Denominada Dromaserpina, a molécula é capaz de inibir o principal fator da coagulação, a trombina, proteína essencial para a formação dos coágulos sanguíneos, além de interferir na agregação das plaquetas, células da corrente sanguínea. “Após selecionar a molécula para a pesquisa, nós fizemos a clonagem e a expressamos em bactérias. Depois, purificamos a molécula para caracterizar a sua estrutura e verificar a sua atividade em testes globais de coagulação sanguínea e seus fatores”, explica a diretora do Laboratório de Desenvolvimento e Inovação, Fernanda Faria, coordenadora do estudo.

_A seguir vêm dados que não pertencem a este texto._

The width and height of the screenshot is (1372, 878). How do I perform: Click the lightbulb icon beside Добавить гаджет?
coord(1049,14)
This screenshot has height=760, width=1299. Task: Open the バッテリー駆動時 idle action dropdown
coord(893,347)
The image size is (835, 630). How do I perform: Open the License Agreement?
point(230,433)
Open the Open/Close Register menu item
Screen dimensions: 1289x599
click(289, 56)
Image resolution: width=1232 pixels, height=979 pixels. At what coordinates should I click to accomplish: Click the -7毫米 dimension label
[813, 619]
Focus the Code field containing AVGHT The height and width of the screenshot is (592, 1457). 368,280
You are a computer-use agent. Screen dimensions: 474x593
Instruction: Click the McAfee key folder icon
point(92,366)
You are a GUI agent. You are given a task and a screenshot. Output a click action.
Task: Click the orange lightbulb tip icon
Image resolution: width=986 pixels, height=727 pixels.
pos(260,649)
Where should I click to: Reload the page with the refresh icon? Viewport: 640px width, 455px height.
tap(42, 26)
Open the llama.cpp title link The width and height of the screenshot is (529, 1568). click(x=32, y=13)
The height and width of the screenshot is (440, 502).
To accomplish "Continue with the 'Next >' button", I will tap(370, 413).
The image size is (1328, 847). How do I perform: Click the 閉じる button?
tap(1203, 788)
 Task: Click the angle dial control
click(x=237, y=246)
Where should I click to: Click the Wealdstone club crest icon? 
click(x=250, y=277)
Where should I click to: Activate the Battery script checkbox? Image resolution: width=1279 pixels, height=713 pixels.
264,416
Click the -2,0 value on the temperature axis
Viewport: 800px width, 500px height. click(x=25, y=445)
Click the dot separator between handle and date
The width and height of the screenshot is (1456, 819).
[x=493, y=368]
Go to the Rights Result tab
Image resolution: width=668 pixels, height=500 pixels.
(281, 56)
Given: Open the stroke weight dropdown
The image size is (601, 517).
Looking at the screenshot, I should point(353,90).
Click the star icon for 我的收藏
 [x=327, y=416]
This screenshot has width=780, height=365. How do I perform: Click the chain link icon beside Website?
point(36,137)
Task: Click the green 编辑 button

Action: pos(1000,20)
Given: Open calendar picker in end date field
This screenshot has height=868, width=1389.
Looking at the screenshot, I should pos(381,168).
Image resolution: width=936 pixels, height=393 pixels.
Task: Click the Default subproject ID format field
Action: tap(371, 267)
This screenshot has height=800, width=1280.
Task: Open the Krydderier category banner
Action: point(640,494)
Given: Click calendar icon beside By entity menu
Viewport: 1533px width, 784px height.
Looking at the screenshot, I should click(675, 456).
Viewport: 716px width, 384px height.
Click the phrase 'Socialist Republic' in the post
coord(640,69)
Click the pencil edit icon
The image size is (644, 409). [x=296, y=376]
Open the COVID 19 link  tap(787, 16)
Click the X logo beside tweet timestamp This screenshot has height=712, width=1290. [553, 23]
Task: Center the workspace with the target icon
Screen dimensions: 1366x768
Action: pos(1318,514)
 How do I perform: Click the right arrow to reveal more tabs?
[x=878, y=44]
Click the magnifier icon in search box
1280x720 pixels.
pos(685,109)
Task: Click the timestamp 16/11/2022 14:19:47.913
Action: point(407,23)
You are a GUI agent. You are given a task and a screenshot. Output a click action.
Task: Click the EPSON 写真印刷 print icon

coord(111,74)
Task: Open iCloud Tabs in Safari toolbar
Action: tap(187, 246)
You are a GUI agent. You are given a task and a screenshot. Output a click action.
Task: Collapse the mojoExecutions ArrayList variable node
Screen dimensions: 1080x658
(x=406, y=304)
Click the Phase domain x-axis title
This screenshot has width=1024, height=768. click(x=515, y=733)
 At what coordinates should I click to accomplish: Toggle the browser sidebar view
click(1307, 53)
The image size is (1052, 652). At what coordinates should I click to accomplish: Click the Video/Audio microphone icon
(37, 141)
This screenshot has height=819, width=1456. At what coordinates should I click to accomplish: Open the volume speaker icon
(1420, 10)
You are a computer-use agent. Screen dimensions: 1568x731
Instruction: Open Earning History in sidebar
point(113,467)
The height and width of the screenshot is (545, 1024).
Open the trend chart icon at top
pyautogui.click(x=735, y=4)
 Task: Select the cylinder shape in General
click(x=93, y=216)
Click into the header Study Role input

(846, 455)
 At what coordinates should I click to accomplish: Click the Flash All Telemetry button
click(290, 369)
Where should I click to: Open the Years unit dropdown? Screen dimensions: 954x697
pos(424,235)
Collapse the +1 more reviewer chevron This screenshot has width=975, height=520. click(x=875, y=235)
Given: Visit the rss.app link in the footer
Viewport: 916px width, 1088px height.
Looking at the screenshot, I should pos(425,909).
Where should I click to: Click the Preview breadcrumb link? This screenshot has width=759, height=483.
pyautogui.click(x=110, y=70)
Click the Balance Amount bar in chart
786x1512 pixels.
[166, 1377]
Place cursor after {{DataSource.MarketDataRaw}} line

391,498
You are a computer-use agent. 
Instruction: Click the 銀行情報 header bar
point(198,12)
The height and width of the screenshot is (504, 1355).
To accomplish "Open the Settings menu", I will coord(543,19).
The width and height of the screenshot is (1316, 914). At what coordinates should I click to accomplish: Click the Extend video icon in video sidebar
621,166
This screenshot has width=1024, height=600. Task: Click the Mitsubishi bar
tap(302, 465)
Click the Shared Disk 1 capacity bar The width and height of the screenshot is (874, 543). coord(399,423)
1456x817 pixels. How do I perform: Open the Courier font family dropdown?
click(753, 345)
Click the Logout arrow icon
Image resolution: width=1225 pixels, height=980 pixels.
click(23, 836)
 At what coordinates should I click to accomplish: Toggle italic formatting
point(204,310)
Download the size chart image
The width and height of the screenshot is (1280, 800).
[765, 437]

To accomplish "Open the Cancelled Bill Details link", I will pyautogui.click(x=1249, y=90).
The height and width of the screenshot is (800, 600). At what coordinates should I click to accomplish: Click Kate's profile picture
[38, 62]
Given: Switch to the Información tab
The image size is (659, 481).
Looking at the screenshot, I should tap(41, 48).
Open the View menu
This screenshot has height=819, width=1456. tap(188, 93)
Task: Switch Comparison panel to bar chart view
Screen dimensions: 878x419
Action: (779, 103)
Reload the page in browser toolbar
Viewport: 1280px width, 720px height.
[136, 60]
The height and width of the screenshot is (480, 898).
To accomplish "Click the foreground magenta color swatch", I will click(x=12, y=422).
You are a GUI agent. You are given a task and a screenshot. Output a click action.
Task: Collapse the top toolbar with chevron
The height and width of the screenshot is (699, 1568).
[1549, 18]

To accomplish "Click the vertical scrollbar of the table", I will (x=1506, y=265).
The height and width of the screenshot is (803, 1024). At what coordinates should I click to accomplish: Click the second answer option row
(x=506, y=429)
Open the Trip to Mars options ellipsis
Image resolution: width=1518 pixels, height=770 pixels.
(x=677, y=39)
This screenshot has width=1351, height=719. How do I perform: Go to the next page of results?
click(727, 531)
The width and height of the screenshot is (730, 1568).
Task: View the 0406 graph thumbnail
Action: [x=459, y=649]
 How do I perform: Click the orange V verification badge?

Em uma análise paralela, os cientistas testaram a atividade da molécula na presença da heparina, um anticoagulante comumente utilizado em hospitais. “Existem evidências de que alguns inibidores de coagulação podem ser potencializados pela heparina. Foi o caso da Dromaserpina: com a presença desse fármaco, a molécula apresentou uma atividade anticoagulante muito mais importante”, diz a pesquisadora.
O próximo passo do trabalho, que deve ter início em março, é investigar a atividade da Dromaserpina em células (testes in vitro), usando modelos como inflamação e câncer, onde a trombina, seu principal alvo, pode atuar. Caso os resultados sejam positivos, os testes em animais devem começar no próximo ano.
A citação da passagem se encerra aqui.